A un certo punto, Sara ha sentito che non ce la faceva più: «Mi ero concentrata tanto nel pianificare e rincorrere la malattia che mi stavo perdendo mio padre. Ho chiamato Alice e le ho detto: “Ho bisogno che tu ci sia. Non posso farcela da sola. Quando papà morirà, se non ci sarai, ti mancherà questo pezzo”». Alice è tornata. E hanno continuato, insieme.
Nel 2024 a loro si affianca l’assistenza domiciliare VIDAS, che alla fine dell’anno si tramuta in un ricovero in hospice. «È lì – in Casa VIDAS – che ho iniziato davvero a stare con mio padre. Prima rincorrevo, dopo ho potuto fermarmi. Gli operatori sono entrati in punta di piedi, ci hanno insegnato come affrontare ogni cosa, ci hanno ascoltate, e accompagnate nelle scelte».

Grazie al supporto di VIDAS, Sara ha potuto finalmente sentirsi sicura: «Per la prima volta, in tutto il percorso della malattia di papà, sono certa di aver fatto le scelte giuste. Perché non le ho fatte da sola». Alice ricorda i momenti di leggerezza: le passeggiate sul terrazzino dell’hospice, la serata a teatro a sentire Einaudi con papà, il ritratto di famiglia scattato nella biblioteca di Casa VIDAS da Guido Harari. «Quando la parte più pesante l’hanno presa in carico loro, noi abbiamo potuto tornare a respirare e a vivere un po’».
Oggi, ripensando a quel periodo, Sara lo dice chiaramente: «Ogni malattia è diversa, ogni situazione è unica.
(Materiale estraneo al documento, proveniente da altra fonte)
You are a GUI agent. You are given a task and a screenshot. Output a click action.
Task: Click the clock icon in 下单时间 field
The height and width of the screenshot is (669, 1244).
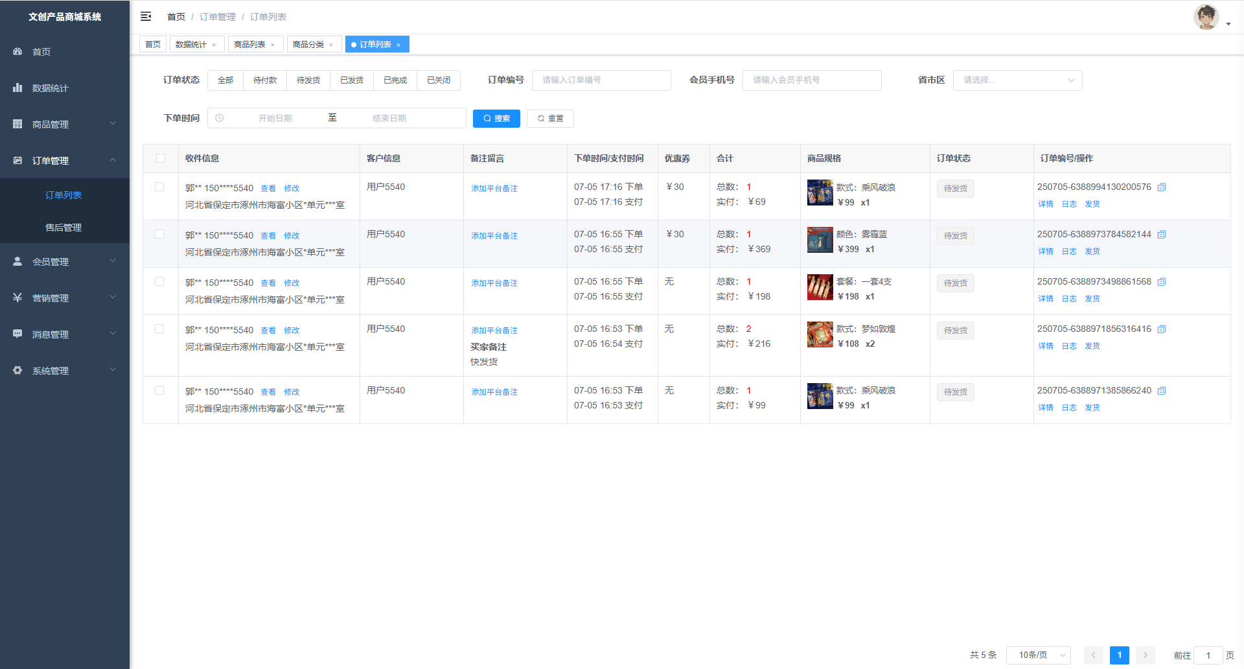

Ma una cosa vale per tutti i caregiver: bisogna chiedere, chiedere, chiedere finché non si ottengono le risposte».
Riconoscere il bisogno di aiuto non è una debolezza. È il primo passo per non perdersi nel mezzo della fatica. Ed è fondamentale per continuare a prendersi cura di se stessi, quando ci si prende così tanta cura degli altri.